■ TASK INSTRUCTIONS
Only the lines from the beginning of the data through the one with "Task: Click the 'Last updated' timestamp text" belong in the answer, each retyped exactly, with pictures left out.

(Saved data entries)
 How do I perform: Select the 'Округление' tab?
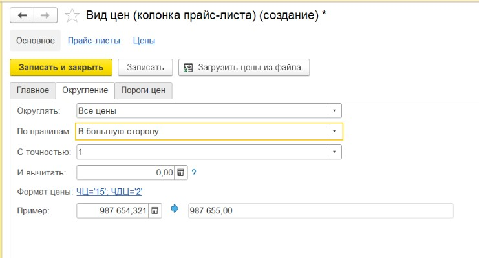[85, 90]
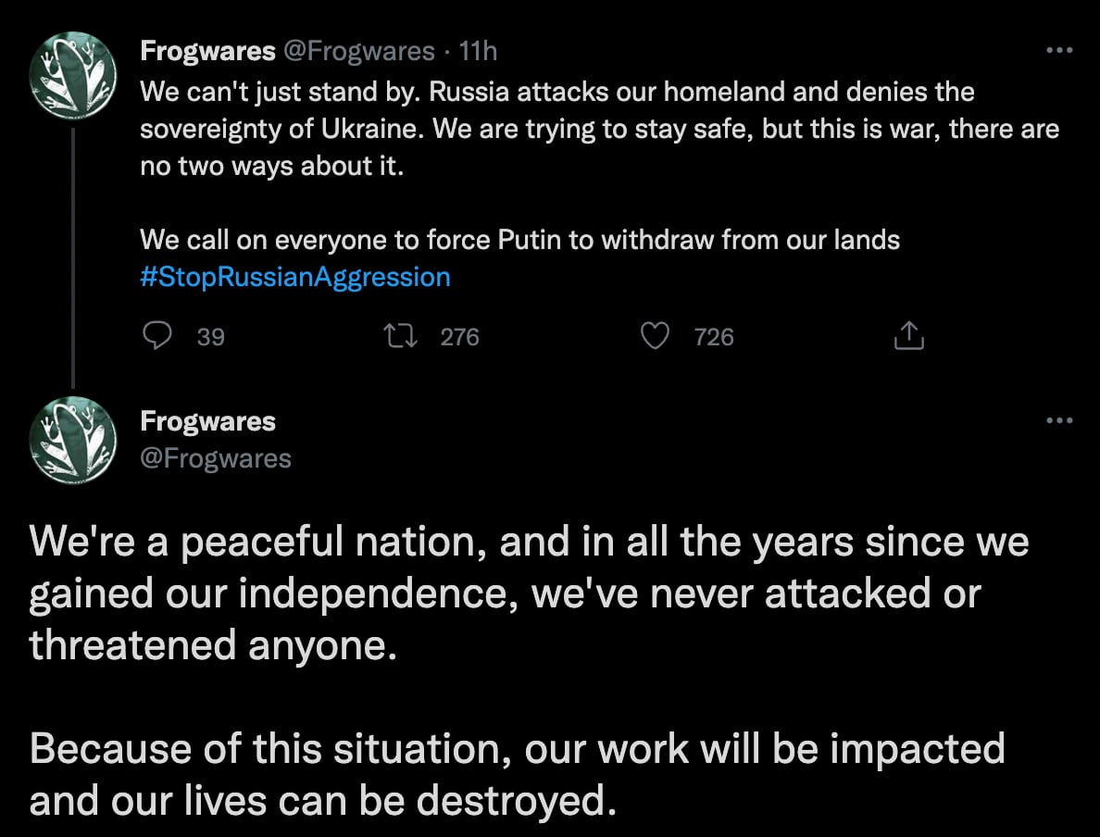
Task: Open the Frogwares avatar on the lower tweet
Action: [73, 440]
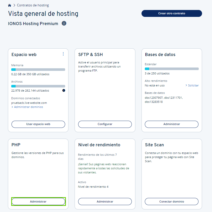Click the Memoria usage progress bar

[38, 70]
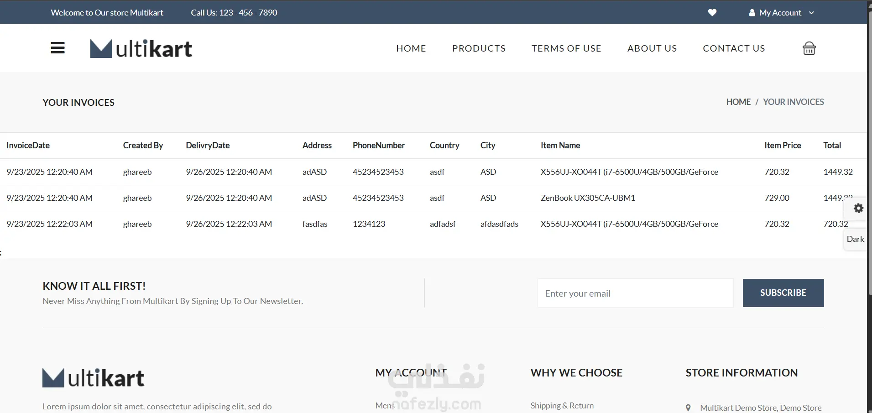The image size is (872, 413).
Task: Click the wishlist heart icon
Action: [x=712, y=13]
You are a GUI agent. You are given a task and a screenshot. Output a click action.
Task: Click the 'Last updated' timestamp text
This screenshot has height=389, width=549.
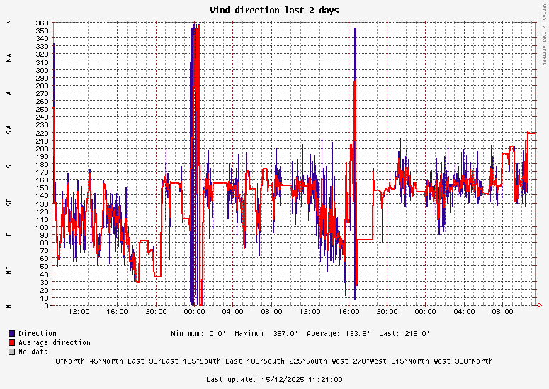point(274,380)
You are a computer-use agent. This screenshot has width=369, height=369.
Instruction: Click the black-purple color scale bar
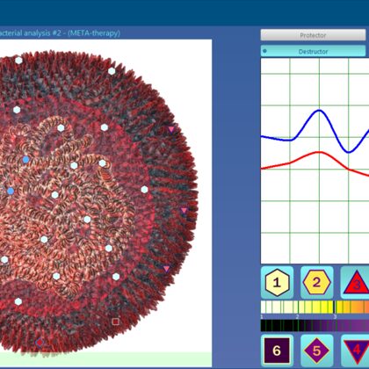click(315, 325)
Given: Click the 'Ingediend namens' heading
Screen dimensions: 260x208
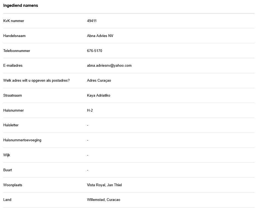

■ RESPONSE TO THE TASK
 How do I perform: Select the 'Округление' tab?
[85, 90]
Task: Open the Frogwares avatar on the lower tweet
Action: [73, 440]
Click the Memoria usage progress bar

[38, 70]
The image size is (872, 413).
Task: Click the wishlist heart icon
Action: [x=712, y=13]
You are a GUI agent. You are given a task and a screenshot. Output a click action.
Task: Click the 'Last updated' timestamp text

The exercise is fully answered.